Впрочем, Элизабет не была совсем уж неподготовлена к непогоде. В ее сумочке был припрятан кремовый шарф, который она торопливо повязала вокруг шеи. А потом, крепко обхватив руками тело, она проворно пошла через автостоянку к своему красному «фиату».
Стоянка уже почти опустела, и Элизабет был виден лишь еще один автомобиль — старенький, потрепанный фургончик серого цвета, припаркованный рядом с ее машиной. Поскольку Элизабет торопилась, она лишь мельком взглянула на него. Прежде чем отправиться домой и приготовиться к званому вечеру, который ей предстояло сегодня посетить, она еще должна была притормозить у дома Макса Делона, чтобы быстренько провести с ним урок. Короче говоря, она уже опаздывала.

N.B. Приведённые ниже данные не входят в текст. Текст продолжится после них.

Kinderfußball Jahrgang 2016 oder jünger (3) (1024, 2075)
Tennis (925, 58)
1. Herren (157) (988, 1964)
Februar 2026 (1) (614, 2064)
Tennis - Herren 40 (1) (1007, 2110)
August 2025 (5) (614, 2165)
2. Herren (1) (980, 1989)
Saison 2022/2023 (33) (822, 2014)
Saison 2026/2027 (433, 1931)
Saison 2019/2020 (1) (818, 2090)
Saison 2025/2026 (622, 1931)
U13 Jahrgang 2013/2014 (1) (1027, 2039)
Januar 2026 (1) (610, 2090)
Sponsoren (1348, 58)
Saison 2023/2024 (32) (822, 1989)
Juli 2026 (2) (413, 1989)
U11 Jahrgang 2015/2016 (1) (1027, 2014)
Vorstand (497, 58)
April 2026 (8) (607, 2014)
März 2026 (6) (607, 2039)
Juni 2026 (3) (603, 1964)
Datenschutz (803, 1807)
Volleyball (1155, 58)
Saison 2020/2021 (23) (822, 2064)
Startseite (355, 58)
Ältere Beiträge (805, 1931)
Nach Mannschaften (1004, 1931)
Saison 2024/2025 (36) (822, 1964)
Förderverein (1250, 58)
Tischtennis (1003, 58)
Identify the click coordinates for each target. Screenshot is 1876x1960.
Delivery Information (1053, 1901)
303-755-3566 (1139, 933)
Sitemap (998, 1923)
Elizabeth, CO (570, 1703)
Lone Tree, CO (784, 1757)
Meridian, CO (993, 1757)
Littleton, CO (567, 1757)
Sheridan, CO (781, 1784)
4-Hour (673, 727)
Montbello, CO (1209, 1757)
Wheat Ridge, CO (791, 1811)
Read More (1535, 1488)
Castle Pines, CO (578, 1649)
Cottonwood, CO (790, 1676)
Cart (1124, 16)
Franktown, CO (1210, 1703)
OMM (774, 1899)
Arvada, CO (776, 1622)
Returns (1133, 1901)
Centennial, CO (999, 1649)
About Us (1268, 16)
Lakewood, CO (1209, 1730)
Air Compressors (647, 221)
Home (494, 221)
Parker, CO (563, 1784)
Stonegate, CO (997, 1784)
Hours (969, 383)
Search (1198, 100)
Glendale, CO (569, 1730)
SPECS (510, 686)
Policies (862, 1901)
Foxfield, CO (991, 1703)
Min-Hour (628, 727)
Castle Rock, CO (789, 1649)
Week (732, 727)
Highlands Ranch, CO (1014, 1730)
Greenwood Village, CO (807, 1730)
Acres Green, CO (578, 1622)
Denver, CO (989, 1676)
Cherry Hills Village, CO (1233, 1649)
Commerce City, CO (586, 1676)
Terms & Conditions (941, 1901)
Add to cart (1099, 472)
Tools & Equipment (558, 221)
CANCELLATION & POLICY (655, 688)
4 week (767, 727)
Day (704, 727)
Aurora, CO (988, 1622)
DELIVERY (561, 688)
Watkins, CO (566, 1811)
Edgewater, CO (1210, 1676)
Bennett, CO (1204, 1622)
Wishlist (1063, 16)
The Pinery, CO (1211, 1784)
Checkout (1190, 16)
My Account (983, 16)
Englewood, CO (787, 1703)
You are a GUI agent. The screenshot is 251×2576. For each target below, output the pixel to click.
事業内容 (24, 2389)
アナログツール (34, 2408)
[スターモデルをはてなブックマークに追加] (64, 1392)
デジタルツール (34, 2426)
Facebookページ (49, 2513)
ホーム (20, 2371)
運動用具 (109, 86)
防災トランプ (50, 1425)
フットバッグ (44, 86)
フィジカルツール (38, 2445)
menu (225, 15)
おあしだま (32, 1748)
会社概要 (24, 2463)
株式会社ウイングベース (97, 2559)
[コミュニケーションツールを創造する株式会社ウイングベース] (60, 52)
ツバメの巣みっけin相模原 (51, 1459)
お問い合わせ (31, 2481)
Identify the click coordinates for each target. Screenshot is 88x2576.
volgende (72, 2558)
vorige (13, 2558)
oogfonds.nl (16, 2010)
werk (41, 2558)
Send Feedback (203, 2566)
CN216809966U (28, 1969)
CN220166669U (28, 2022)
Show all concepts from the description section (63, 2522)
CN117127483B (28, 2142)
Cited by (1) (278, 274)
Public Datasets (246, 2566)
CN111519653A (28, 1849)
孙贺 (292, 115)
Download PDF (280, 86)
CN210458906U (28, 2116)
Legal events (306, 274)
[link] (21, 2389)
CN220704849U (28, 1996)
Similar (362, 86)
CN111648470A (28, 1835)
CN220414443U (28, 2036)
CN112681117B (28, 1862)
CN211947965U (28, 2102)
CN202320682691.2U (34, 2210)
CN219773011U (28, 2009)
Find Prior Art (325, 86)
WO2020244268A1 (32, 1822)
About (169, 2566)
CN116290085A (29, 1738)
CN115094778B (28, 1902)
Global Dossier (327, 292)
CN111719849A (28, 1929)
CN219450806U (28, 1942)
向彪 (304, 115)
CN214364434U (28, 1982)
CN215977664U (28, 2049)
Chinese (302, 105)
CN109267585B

«Джессика меня просто убьет», — подумала Элизабет, вставляя ключ в замок дверцы машины. Она же твердо обещала сестре подвезти ее на этот вечер и знала, что Джессика мечтает попасть туда как можно скорее.
Она было уже собралась позвонить Джессике и сказать, чтобы та добиралась до места как-нибудь иначе, но в самый последний момент передумала. Идти пешком обратно в больницу было неблизко, а она замерзла. Да и тратить попусту время уже было некогда.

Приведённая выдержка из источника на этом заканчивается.